'''

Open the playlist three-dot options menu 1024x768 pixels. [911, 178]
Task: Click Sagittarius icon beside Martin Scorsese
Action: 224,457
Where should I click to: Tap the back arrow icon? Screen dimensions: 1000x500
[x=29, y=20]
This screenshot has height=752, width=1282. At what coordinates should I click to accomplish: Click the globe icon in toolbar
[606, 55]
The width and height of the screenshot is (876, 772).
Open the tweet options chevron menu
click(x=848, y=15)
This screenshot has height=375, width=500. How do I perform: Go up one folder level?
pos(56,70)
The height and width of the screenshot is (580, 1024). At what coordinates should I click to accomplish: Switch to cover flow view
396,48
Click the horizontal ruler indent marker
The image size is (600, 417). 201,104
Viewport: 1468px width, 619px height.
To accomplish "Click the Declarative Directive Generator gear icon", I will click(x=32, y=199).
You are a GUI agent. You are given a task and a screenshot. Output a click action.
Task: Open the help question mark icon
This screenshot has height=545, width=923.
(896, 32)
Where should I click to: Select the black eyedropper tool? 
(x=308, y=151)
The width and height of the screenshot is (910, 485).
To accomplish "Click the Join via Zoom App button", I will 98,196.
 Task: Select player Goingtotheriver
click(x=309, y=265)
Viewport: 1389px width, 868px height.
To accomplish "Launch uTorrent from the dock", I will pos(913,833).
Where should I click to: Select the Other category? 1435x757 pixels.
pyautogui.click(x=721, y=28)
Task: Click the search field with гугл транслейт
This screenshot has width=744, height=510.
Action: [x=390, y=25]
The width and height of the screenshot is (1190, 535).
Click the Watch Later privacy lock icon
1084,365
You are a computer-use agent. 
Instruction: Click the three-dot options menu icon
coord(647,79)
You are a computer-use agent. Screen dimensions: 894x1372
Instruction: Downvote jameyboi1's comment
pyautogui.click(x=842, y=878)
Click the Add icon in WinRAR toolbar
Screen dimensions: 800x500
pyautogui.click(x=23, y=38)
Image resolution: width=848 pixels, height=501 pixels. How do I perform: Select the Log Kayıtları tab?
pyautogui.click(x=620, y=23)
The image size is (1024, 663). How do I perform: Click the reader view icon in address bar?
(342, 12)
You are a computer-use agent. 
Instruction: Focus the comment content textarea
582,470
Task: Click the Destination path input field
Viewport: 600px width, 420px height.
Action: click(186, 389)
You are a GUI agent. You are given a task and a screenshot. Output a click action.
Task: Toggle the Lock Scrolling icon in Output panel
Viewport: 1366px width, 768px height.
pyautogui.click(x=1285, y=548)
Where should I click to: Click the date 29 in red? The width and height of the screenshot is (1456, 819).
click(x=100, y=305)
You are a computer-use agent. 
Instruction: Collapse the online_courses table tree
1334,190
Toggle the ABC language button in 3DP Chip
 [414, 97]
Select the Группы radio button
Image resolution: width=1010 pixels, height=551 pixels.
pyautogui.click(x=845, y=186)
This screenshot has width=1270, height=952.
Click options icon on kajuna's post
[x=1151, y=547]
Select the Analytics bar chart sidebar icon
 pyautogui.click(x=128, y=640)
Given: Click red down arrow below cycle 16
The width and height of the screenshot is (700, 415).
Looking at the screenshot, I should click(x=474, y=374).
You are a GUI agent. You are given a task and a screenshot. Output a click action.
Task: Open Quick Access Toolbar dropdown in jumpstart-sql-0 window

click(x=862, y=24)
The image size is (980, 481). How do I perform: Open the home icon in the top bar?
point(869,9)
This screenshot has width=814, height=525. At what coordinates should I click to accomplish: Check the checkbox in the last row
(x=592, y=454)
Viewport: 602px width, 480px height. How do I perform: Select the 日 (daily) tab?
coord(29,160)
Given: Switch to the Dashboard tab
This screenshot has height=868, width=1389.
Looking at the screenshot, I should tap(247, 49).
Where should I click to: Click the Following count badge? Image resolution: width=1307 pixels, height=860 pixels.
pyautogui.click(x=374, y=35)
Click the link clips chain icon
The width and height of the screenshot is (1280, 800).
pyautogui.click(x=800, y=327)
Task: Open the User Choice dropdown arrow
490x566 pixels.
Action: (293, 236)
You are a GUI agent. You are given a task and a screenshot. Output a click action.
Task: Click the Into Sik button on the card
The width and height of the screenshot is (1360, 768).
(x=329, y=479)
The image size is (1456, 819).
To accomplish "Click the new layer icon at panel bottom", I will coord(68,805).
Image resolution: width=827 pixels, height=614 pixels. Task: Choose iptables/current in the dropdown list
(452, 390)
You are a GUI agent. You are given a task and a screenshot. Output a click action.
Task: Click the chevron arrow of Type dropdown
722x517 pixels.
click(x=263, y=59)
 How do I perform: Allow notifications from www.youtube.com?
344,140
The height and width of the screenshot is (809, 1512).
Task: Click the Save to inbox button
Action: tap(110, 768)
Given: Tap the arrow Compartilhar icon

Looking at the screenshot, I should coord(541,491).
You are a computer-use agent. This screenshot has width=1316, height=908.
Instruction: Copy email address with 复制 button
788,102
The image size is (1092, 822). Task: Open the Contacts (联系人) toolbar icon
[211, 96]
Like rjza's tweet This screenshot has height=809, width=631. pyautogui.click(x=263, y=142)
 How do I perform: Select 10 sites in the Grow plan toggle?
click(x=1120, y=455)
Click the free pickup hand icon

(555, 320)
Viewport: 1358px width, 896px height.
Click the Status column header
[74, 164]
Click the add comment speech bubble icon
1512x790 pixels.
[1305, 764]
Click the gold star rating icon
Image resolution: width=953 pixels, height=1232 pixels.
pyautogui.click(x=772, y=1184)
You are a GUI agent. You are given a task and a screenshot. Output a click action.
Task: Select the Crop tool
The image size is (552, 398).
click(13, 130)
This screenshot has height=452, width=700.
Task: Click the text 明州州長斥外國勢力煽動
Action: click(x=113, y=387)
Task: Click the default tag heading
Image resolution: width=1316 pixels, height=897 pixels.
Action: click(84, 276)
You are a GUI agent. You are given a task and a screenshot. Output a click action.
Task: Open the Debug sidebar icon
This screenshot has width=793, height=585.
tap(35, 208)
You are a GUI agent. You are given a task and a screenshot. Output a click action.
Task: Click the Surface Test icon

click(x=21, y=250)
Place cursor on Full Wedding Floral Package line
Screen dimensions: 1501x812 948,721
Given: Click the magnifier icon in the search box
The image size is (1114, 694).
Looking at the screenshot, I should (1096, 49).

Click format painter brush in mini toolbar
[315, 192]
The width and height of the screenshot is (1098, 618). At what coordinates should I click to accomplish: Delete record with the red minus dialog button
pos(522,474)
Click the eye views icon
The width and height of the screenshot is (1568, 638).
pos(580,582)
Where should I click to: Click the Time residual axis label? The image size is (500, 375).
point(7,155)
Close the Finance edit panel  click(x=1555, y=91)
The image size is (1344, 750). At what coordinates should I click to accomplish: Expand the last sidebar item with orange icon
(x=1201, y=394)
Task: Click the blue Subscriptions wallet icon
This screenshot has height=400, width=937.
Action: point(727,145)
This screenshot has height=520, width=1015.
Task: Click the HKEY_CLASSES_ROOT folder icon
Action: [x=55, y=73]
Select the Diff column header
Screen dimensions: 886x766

'''

What is required: Reproduce the entries word for word, from the first line at the very start through the line containing "[x=29, y=20]", including both of these lines.

Task answer:
Open the playlist three-dot options menu 1024x768 pixels. [911, 178]
Task: Click Sagittarius icon beside Martin Scorsese
Action: 224,457
Where should I click to: Tap the back arrow icon? Screen dimensions: 1000x500
[x=29, y=20]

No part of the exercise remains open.